The ţăst is a large dome made of clay, water, goatskin or hemp fibre, horse dung: the paste obtained is flattened onto flat, grassy earth.
These ovens are made in the spring and left to dry for a few weeks, after which they are completed with another layer of clay and again left to dry in the shade for a few weeks. A good oven can last as long as 10-15 years.
To bake bread, first of all, a yeast dough is prepared with ground fresh millet and water, to be used as the rising agent for the next dough. The yeast dough is then mixed with rye and wheat flour, water and salt. This dough is shaped into round loaves and left to rise for 10-12 hours.

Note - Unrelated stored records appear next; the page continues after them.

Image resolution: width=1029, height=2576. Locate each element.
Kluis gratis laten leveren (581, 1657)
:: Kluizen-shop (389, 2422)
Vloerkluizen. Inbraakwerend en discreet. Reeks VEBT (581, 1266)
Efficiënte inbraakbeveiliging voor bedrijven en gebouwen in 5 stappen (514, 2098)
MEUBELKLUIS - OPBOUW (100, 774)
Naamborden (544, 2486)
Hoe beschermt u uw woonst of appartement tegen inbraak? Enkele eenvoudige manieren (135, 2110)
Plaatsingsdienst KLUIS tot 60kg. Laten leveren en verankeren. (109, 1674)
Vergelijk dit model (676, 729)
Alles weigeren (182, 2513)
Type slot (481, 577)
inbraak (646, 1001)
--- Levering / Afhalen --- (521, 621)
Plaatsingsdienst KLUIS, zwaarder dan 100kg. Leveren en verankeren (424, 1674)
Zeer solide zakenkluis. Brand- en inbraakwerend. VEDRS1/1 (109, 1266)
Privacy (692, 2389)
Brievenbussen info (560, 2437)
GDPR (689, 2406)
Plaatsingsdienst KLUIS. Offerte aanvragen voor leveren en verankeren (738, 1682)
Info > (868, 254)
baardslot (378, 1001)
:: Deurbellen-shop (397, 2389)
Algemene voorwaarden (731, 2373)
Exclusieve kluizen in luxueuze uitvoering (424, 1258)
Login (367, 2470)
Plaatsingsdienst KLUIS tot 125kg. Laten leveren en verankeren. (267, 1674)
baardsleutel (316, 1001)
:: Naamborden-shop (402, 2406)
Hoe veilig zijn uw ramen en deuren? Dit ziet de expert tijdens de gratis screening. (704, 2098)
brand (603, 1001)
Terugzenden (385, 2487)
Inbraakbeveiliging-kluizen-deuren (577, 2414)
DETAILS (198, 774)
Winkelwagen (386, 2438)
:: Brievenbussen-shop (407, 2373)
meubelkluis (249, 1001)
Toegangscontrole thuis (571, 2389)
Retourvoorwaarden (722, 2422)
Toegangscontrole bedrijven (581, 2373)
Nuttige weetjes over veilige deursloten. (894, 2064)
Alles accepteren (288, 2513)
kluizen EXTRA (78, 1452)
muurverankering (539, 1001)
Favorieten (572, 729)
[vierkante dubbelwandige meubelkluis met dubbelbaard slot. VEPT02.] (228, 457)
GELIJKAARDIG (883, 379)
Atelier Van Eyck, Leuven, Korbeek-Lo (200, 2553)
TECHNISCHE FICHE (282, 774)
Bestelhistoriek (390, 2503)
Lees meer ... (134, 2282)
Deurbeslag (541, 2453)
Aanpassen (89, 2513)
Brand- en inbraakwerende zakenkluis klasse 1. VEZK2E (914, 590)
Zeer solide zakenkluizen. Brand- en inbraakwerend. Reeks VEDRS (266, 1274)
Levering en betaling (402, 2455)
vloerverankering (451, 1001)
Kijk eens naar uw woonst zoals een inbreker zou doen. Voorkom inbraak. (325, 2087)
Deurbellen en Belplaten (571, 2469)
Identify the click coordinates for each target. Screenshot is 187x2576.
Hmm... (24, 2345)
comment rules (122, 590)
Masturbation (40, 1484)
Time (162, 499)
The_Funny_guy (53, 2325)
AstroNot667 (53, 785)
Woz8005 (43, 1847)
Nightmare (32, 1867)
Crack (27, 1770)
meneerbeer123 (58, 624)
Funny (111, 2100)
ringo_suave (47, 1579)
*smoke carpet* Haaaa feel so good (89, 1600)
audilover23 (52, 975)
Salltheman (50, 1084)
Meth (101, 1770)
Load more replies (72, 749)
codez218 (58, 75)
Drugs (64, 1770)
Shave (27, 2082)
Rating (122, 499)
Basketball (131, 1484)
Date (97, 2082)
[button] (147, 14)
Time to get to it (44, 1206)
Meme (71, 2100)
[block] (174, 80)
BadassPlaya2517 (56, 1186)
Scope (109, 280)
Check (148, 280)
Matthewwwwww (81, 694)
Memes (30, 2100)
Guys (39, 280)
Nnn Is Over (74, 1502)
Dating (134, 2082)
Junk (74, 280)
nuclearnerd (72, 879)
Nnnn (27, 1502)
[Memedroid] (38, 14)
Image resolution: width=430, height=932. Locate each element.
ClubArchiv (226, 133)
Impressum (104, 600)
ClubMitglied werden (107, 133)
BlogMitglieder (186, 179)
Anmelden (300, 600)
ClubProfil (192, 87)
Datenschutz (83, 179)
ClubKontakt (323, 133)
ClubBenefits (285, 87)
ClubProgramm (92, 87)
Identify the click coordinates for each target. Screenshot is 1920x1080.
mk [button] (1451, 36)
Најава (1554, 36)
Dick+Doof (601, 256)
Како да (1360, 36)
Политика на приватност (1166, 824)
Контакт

Before baking the bread, its surface can be brushed with various ingredients: the most common are tomatoes or pressed grapes, depending on the season, and the surface is slashed with a stick or a fork.
The fire is fed with small wood logs placed directly in the ground, with a stone heart on which the ţăst is placed until the temperature gets very high.
When it reaches the necessary temperature, the ashes are removed and the bread is placed directly on the hot stone, with no tray. At this point the bread is covered with the ţăst, this last is covered with ashes, and the bread is baked for about 30 minutes. Sometimes, the bread has to be turned over after about 15 minutes to cook evenly.
Bread cooked in a ţăst was eaten in the past by the Dacians before going hunting or into battle.
Nowadays it is a delicacy to eat alone or with sheep’s cheese, sheep pastrami and a glass of fresh red grape juice.